The italicized words are those which the Government- maintains constitute the accused’s judicial admission of the truthfulness of his confession. However, it seems to us that the accused did no more than answer trial counsel’s question. He merely acknowledged that he was told that “tvhat . . . [he] wrote” was to be the truth; he did not say that he actually recited the truth in his pretrial statement. This interpretation is made clear by trial counsel’s next question and the colloquy which it brought on. This question asked about the truth of the contents of the confession. The president stopped the accused from answering and cautioned the trial counsel about questioning him on any matter “other than those that ... [he] read in the instructions just a little while ago.” The instructions referred to were the standard instructions given to an accused who elects to testify on the question of the voluntariness of a pretrial statement. Part of these instructions are to the effect that if the accused limits his testimony to the circumstances surrounding the taking of his statement, he cannot “be asked on cross-examination whether the confession or admission is true or false.”
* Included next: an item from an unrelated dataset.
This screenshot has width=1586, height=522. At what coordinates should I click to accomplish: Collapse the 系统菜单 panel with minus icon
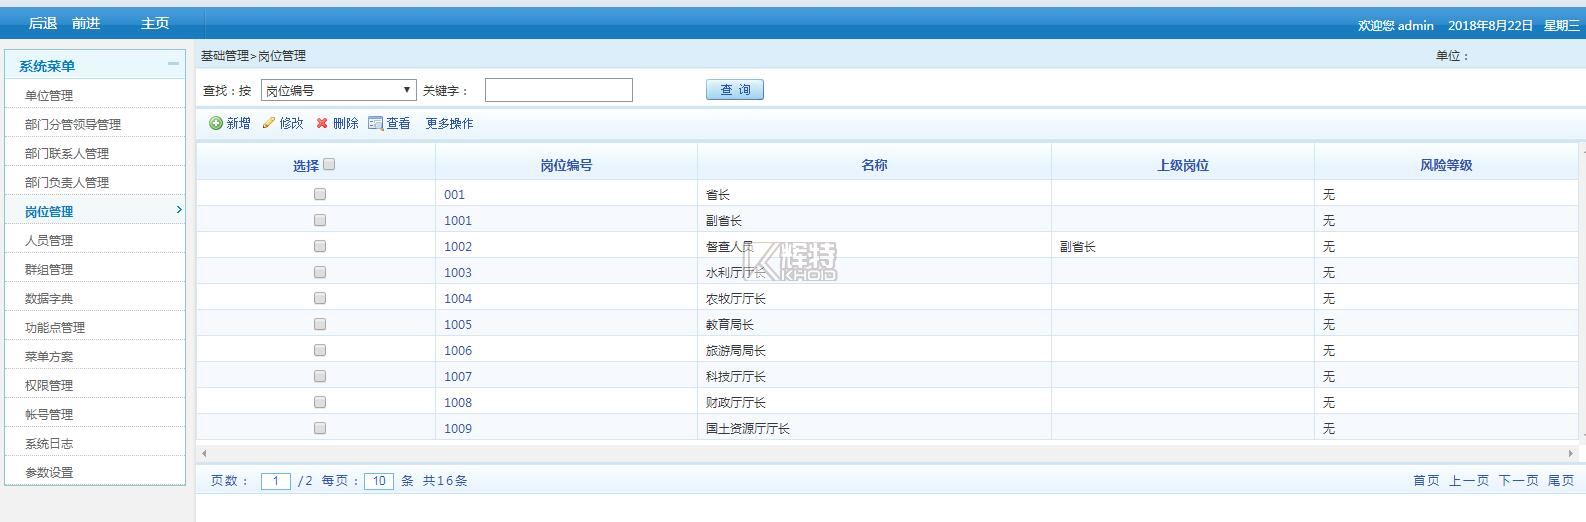(173, 64)
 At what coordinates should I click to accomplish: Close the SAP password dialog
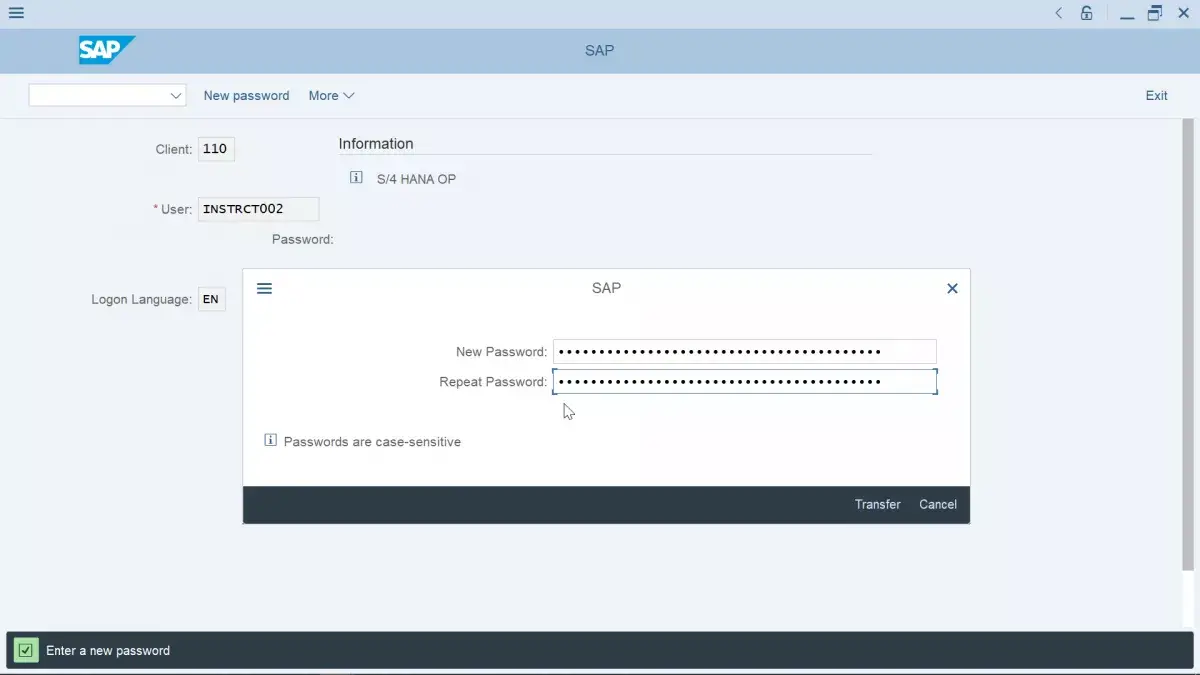[x=951, y=288]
Manifestly, the discussion between president and trial counsel is utterly meaningless if either believed that the accused had already admitted the truth of his confession. On the other hand, it is entirely understandable and necessary, in the light of the meaning we attribute to the accused’s testimony. Moreover, even if the accused’s testimony is regarded as ambiguous, an appellate tribunal should not lightly disregard the meaning ascribed to it by the trial personnel. United States v Cambridge, 3 USCMA 377, 12 CMR 133; see also United States v Jackson, 4 USCMA 294, 15 CMR 294. We conclude, therefore, that the accused’s testimony did not amount to a judicial admission of the truth of his confession so as to remove the question of volun-tariness from the consideration of the court members during their deliberations on the findings.

Earlier we mentioned that defense counsel made no request for an appropriate qualifying in struction. Since this is a special court-martial case in which defense counsel was neither a lawyer nor certified in accordance with Article 27 (c), Uniform Code of Military Justice, 50 USC § 591, we do not consider the omission as a waiver of the deficiency. United States v Moore, 4 USCMA 675, 16 CMR 249.

The decision of the board of review is reversed. The findings of guilty and the sentence are set aside, and the record of trial is returned to The Judge Advocate General of the Air Force. A rehearing may be ordered.

Judge FERGUSON concurs. Judge LatimeR concurs in the result.